Oltre 1 milione di dati sensibili di clienti trafugati dal portale della Tim, e rivenduti a gestori di call center, anche di compagnie concorrenti. L’inchiesta “Data Room” della Procura di Roma e nel centro anticrimine informatico della polizia postale ha portato all’arresto di 13 persone, altri 7 con l’obbligo di dimora, accusati di acquisizione indebita di codici di accesso e accesso abusivo al sistema informatico.
Tra i cacciatori di dati ci sono due dipendenti Telecom, Nicola Napolitano e Valerio Ferrigno, che erano riusciti ad accedere, utilizzando gli account di alcuni colleghi, ignari del furto, al portale Tim Retail. Si tratta di un mega archivio, in cui sono raccolti i dati dei clienti che presentano reclami, segnalazioni di guasti e richieste di servizi.
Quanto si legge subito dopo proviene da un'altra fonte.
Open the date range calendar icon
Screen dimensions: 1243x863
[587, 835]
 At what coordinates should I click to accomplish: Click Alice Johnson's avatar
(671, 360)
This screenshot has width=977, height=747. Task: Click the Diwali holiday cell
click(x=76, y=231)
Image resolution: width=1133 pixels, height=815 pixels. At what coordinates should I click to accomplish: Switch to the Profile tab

Una volta dentro il sistema, i due dipendenti estraevano le liste degli utenti per venderle a società terze, che potevano quindi contattare il cliente scontento e proporgli un cambio di compagnia, ottenendo dei bonus da 400 euro per ogni nuovo contratto. Ad accorgersi del furto è stata la stessa Tim, notando l’elevato numero di richieste di esportazioni dati e di accessi in orari notturni.
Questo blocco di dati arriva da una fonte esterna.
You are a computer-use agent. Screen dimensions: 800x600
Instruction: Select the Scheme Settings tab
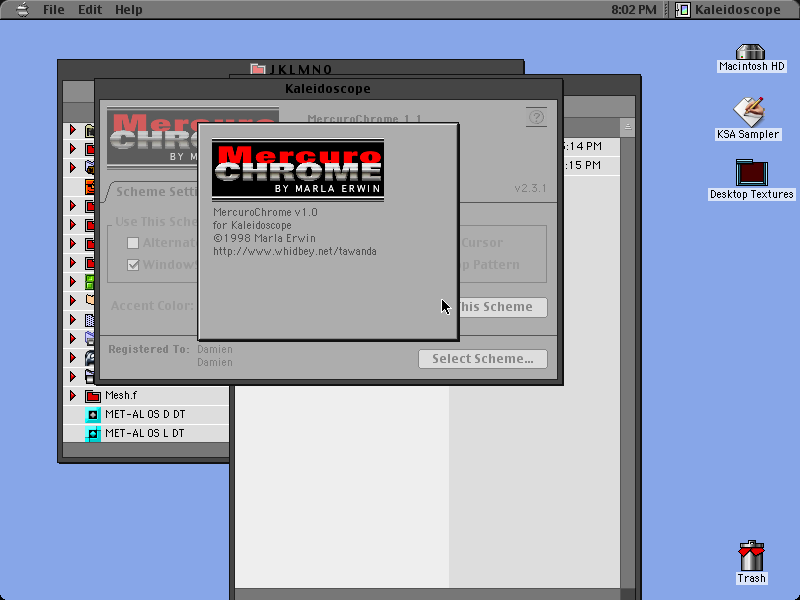tap(153, 192)
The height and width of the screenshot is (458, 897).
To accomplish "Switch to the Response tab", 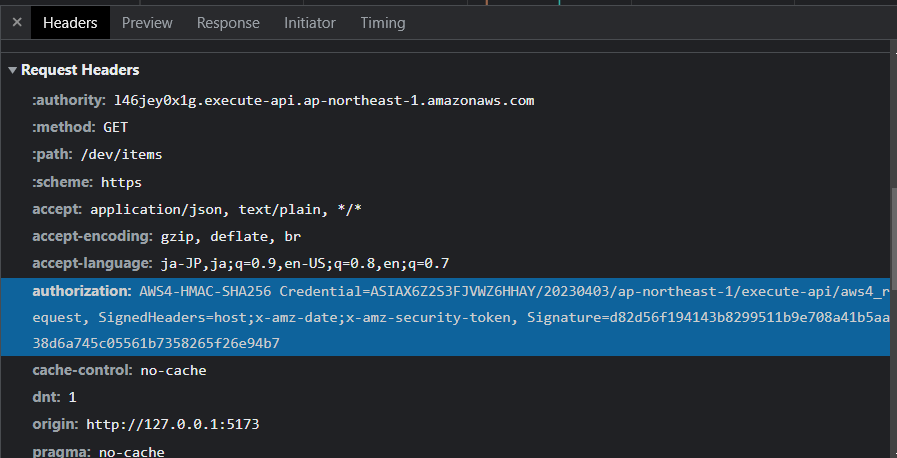I will (228, 22).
A trafugare i dati anche Marco Marinozzi, dipendente della Distribuzione Italia Srl, società partner di Tim, che usando gli account di alcuni colleghi era riuscito ad accedere al database della compagnia e con lo stesso sistema rubava informazioni sensibili.
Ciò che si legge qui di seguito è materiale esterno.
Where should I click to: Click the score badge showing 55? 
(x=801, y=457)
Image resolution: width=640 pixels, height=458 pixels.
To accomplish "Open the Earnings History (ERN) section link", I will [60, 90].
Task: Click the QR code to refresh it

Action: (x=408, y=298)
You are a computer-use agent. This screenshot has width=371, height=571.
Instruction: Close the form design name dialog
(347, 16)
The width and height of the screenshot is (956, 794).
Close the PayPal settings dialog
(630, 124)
Tra i principali acquirenti delle liste, c’è Francesco Liguoro, dipendente del call center Mg Consulting Srl, che sarebbe riuscito ad comprare “70 mila” contatti Tim, “90 mila utenze” di cellulare di Vodfone. In un’intercettazione agli atti, Liguoro spiega di essere in grado “di acquistare i numeri di telefono a 3 centesimi” l’uno, quindi con 300 euro ne poteva ottenere 10 mila, oppure di poter acquistare liste da “100 mila record, tutti clienti Eni, ricavandoci 3 mila euro”.